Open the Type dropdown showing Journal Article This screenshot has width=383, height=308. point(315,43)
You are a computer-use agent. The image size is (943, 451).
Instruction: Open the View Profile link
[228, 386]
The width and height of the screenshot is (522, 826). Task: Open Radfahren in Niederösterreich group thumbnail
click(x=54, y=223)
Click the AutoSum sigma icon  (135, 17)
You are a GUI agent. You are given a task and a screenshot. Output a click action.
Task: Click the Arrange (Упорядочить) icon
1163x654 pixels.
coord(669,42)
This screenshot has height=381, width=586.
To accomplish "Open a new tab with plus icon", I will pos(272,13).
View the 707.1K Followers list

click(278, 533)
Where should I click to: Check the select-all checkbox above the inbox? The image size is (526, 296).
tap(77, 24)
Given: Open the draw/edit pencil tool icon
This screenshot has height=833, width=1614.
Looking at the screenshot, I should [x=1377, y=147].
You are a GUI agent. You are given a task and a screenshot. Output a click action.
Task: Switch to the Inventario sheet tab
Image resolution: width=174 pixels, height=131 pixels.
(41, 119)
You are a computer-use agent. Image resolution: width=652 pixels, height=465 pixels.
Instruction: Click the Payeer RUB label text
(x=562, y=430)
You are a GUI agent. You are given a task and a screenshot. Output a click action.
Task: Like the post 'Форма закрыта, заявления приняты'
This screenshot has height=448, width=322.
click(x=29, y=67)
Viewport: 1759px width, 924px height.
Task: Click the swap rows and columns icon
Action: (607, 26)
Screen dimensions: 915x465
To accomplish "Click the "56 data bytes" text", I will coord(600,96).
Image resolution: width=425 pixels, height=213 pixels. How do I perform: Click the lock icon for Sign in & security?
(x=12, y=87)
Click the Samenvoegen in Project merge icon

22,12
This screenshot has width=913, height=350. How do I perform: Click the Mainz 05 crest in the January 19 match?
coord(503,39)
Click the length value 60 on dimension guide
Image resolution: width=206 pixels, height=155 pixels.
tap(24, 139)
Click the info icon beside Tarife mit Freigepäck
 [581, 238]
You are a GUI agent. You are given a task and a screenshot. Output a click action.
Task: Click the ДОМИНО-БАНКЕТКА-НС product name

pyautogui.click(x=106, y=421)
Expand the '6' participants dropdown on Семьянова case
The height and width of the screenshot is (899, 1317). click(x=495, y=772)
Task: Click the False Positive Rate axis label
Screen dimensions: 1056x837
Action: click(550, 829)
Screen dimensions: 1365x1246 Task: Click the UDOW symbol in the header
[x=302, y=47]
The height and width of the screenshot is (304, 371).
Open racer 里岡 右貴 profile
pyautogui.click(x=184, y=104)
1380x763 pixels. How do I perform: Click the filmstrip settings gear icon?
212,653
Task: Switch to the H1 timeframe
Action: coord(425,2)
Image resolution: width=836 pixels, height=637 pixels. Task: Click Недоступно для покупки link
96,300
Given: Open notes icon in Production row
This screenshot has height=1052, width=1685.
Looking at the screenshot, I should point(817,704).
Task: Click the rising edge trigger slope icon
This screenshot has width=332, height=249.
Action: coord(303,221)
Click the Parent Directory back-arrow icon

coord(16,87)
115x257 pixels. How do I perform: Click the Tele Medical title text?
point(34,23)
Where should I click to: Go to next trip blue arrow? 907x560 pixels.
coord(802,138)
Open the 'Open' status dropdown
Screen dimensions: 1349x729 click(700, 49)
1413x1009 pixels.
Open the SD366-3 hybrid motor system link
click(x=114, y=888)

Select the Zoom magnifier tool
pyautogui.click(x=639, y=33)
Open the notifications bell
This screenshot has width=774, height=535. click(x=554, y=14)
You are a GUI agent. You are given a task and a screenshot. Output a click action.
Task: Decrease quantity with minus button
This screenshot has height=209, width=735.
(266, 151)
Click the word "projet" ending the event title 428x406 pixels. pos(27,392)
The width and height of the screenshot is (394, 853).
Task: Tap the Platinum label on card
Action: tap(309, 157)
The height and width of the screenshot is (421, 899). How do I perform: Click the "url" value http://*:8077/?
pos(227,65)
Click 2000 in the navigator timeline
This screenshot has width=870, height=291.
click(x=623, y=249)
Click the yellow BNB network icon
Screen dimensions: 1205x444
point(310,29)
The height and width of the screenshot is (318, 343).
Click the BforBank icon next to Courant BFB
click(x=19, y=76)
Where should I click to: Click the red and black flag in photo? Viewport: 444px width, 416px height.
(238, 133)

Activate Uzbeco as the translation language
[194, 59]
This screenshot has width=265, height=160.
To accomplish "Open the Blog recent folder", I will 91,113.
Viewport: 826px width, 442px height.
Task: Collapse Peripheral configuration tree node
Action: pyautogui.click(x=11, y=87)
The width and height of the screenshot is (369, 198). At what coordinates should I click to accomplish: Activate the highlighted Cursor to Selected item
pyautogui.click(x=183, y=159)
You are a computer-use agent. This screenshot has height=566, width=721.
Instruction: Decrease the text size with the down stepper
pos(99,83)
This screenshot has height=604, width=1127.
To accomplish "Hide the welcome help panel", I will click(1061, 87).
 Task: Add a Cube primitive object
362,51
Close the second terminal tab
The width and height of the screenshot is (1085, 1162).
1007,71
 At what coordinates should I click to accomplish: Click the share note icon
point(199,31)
--*--
> **What you should do**: Retype all of the records above line for line, with nothing changed.

> **Task solution**:
Open the Type dropdown showing Journal Article This screenshot has width=383, height=308. point(315,43)
You are a computer-use agent. The image size is (943, 451).
Instruction: Open the View Profile link
[228, 386]
The width and height of the screenshot is (522, 826). Task: Open Radfahren in Niederösterreich group thumbnail
click(x=54, y=223)
Click the AutoSum sigma icon  (135, 17)
You are a GUI agent. You are given a task and a screenshot. Output a click action.
Task: Click the Arrange (Упорядочить) icon
1163x654 pixels.
coord(669,42)
This screenshot has height=381, width=586.
To accomplish "Open a new tab with plus icon", I will pos(272,13).
View the 707.1K Followers list

click(278, 533)
Where should I click to: Check the select-all checkbox above the inbox? The image size is (526, 296).
tap(77, 24)
Given: Open the draw/edit pencil tool icon
This screenshot has height=833, width=1614.
Looking at the screenshot, I should [x=1377, y=147].
You are a GUI agent. You are given a task and a screenshot. Output a click action.
Task: Switch to the Inventario sheet tab
Image resolution: width=174 pixels, height=131 pixels.
(41, 119)
You are a computer-use agent. Image resolution: width=652 pixels, height=465 pixels.
Instruction: Click the Payeer RUB label text
(x=562, y=430)
You are a GUI agent. You are given a task and a screenshot. Output a click action.
Task: Like the post 'Форма закрыта, заявления приняты'
This screenshot has height=448, width=322.
click(x=29, y=67)
Viewport: 1759px width, 924px height.
Task: Click the swap rows and columns icon
Action: (607, 26)
Screen dimensions: 915x465
To accomplish "Click the "56 data bytes" text", I will coord(600,96).
Image resolution: width=425 pixels, height=213 pixels. How do I perform: Click the lock icon for Sign in & security?
(x=12, y=87)
Click the Samenvoegen in Project merge icon

22,12
This screenshot has width=913, height=350. How do I perform: Click the Mainz 05 crest in the January 19 match?
coord(503,39)
Click the length value 60 on dimension guide
Image resolution: width=206 pixels, height=155 pixels.
tap(24, 139)
Click the info icon beside Tarife mit Freigepäck
 [581, 238]
You are a GUI agent. You are given a task and a screenshot. Output a click action.
Task: Click the ДОМИНО-БАНКЕТКА-НС product name

pyautogui.click(x=106, y=421)
Expand the '6' participants dropdown on Семьянова case
The height and width of the screenshot is (899, 1317). click(x=495, y=772)
Task: Click the False Positive Rate axis label
Screen dimensions: 1056x837
Action: click(550, 829)
Screen dimensions: 1365x1246 Task: Click the UDOW symbol in the header
[x=302, y=47]
The height and width of the screenshot is (304, 371).
Open racer 里岡 右貴 profile
pyautogui.click(x=184, y=104)
1380x763 pixels. How do I perform: Click the filmstrip settings gear icon?
212,653
Task: Switch to the H1 timeframe
Action: coord(425,2)
Image resolution: width=836 pixels, height=637 pixels. Task: Click Недоступно для покупки link
96,300
Given: Open notes icon in Production row
This screenshot has height=1052, width=1685.
Looking at the screenshot, I should point(817,704).
Task: Click the rising edge trigger slope icon
This screenshot has width=332, height=249.
Action: coord(303,221)
Click the Parent Directory back-arrow icon

coord(16,87)
115x257 pixels. How do I perform: Click the Tele Medical title text?
point(34,23)
Where should I click to: Go to next trip blue arrow? 907x560 pixels.
coord(802,138)
Open the 'Open' status dropdown
Screen dimensions: 1349x729 click(700, 49)
1413x1009 pixels.
Open the SD366-3 hybrid motor system link
click(x=114, y=888)

Select the Zoom magnifier tool
pyautogui.click(x=639, y=33)
Open the notifications bell
This screenshot has width=774, height=535. click(x=554, y=14)
You are a GUI agent. You are given a task and a screenshot. Output a click action.
Task: Decrease quantity with minus button
This screenshot has height=209, width=735.
(266, 151)
Click the word "projet" ending the event title 428x406 pixels. pos(27,392)
The width and height of the screenshot is (394, 853).
Task: Tap the Platinum label on card
Action: tap(309, 157)
The height and width of the screenshot is (421, 899). How do I perform: Click the "url" value http://*:8077/?
pos(227,65)
Click 2000 in the navigator timeline
This screenshot has width=870, height=291.
click(x=623, y=249)
Click the yellow BNB network icon
Screen dimensions: 1205x444
point(310,29)
The height and width of the screenshot is (318, 343).
Click the BforBank icon next to Courant BFB
click(x=19, y=76)
Where should I click to: Click the red and black flag in photo? Viewport: 444px width, 416px height.
(238, 133)

Activate Uzbeco as the translation language
[194, 59]
This screenshot has width=265, height=160.
To accomplish "Open the Blog recent folder", I will 91,113.
Viewport: 826px width, 442px height.
Task: Collapse Peripheral configuration tree node
Action: pyautogui.click(x=11, y=87)
The width and height of the screenshot is (369, 198). At what coordinates should I click to accomplish: Activate the highlighted Cursor to Selected item
pyautogui.click(x=183, y=159)
You are a computer-use agent. This screenshot has height=566, width=721.
Instruction: Decrease the text size with the down stepper
pos(99,83)
This screenshot has height=604, width=1127.
To accomplish "Hide the welcome help panel", I will click(1061, 87).
 Task: Add a Cube primitive object
362,51
Close the second terminal tab
The width and height of the screenshot is (1085, 1162).
1007,71
 At what coordinates should I click to accomplish: Click the share note icon
point(199,31)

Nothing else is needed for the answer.